Пользуясь методом Анны Вежбицкой, можно описать эту модель так:

1. Все знают, что курица не птица, хотя она очень похожа на птицу.

2. Так как все это знают, я обращаюсь к этому утверждению как к отправной точке.

3. Я соотношу понятия, о которых веду речь, с первым утверждением.

4. Тогда все тоже будут знать, что Польша и заграница только очень похожи, но не идентичны.

Рассмотренная нами модель весьма продуктивна и часто появляется в разных модификациях в СМИ, например: “Курица  - не птица, Степашин - не Пиночет” (“Завтра”, № 21, 1999.- пунктуация оригинала.- А.К.).

Следуя логике Д. Вайса, надо признать, что между лексемами “баба” и “Степашин” также существует ассоциативная связь.

Это не единственный пример, вызывающий возражения. Не имея возможности подробно осветить каждый из полемических тезисов автора, мы отсылаем к его работам, в частности, к статье Weiss, 1984.

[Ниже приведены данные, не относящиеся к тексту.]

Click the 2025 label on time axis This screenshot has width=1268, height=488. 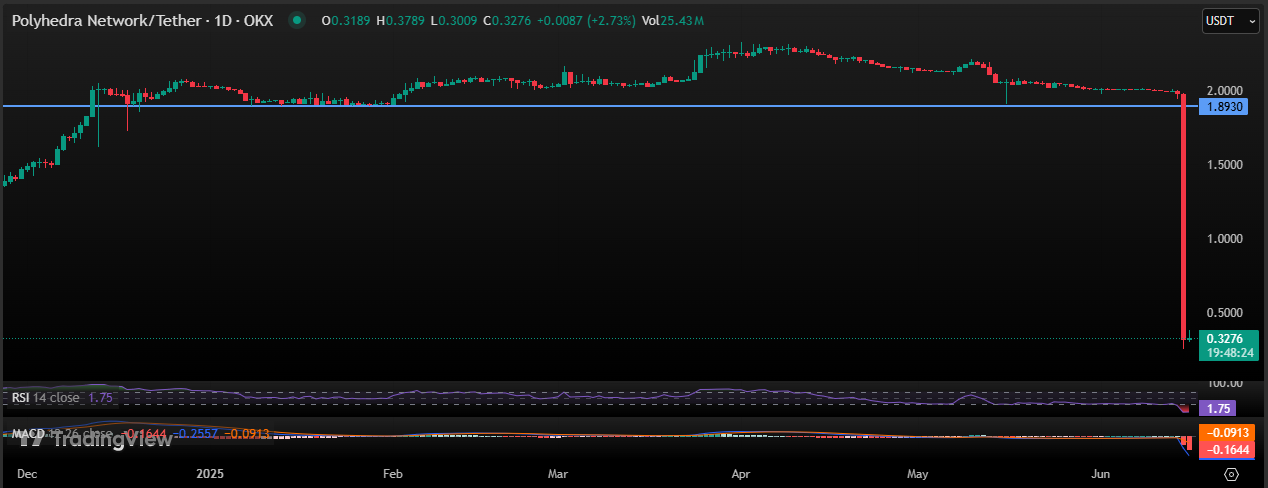[x=212, y=472]
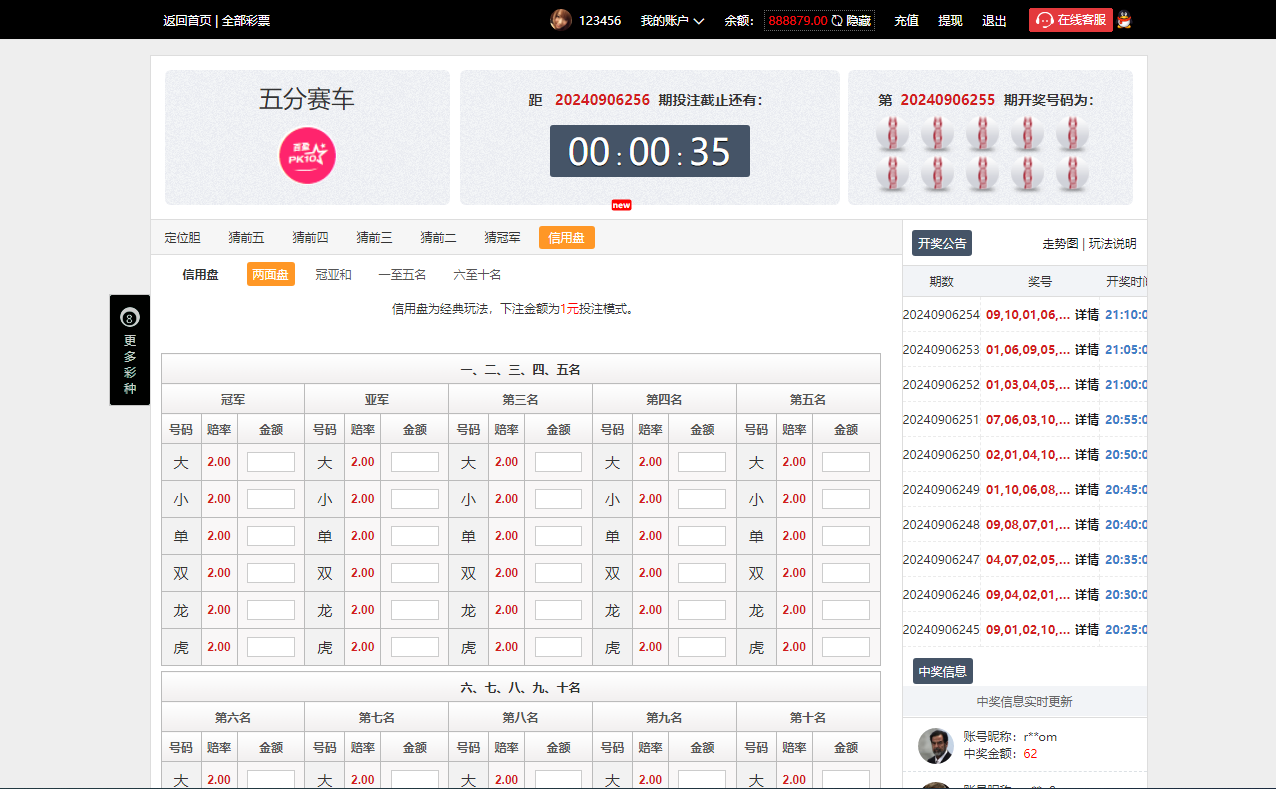The height and width of the screenshot is (789, 1276).
Task: View 详情 for draw 20240906254
Action: tap(1086, 314)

Проблемы референции в связи с категорией рода освещаются  также в ряде работ У. Долешаль (Долешаль, 1997; Doleschal, 1991, 1993a,б, 1995) и С. Шмид  (Scmid, 1998; Doleschal, Schmid, 1999,в печати).

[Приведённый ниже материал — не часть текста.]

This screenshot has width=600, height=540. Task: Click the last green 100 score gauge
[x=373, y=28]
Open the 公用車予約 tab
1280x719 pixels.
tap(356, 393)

Авторы также обсуждают вопросы референции в отношении лиц разного пола. У. Долешаль (1995) исходит из того, что реальный языковой узус не позволяет во всех случаях прибегать к рекомендациям феминистской лингвистики, и показывает, что препятствием к этому является не только отсутствие “доброй воли”, но и ряд лингвистических причин. Морфологические (структурные) закономерности У. Долешаль связывает с употреблением языка, применяя методы когнитивной лингвистики. Основываясь на модели Падучевой, автор производит классификацию имен в терминах референциального статуса, чтобы доказать: определенный референциальный статус требует употребления названий лиц женского рода, если референция осуществляется по отношению к женщине; в иных случаях этого не происходит и предпочтительным является употребление имен мужского рода, что обычно происходит при реферировании к группе лиц разного пола. У. Долешаль предлагает объяснять этот факт с позиции разграничения роли и индивидуальности (по Фоконье), обращая внимание на различия в глубине идентификации. Проведя серию наблюдений, автор делает следующие выводы:

1) в единственном числе по отношению к женщинам употребляются мовированные слова. Если применяется существительное мужского рода, пол выражается другими средствами, которые не являются строго кореферентными лицам женского пола, о которых идет речь, но фокусируют не индивидуальные признаки, а роль (функцию);

2) если пол не специфицирован или не представляет важности, для передачи  используют названия лиц мужского рода, но они не могут служить для индивидуализации обсуждаемого лица;

3) во множественном числе имена мужского рода являются нейтральными и могут быть использованы для референции по отношению к женщинам, особенно если называются их имена. Имена женского рода могут употребляться лишь, если группа, к которой относится высказывание, состоит только из женщин.

В числе прочего проводятся и эксперименты по выявлению психолингвистической обусловленности названий лиц разного грамматического рода (Долешаль, 1997; Schmid, 1998). В названных работах показано, что наименования лиц, относящиеся к мужскому рода и считающиеся нейтральными, воспринимаются носителями языка как гендерно обусловленные, то есть относящиеся к лицам мужского пола. Вместе с тем  отмечается, что создание систематической модели употребления средств выражения женственности в русском языке не представляется возможным (Schmid, 1998). На высокую степень противоречивости данных, получаемых от информантов ссылаются также Д. Вайс (Weiss, 1987) и У. Долешаль (1997).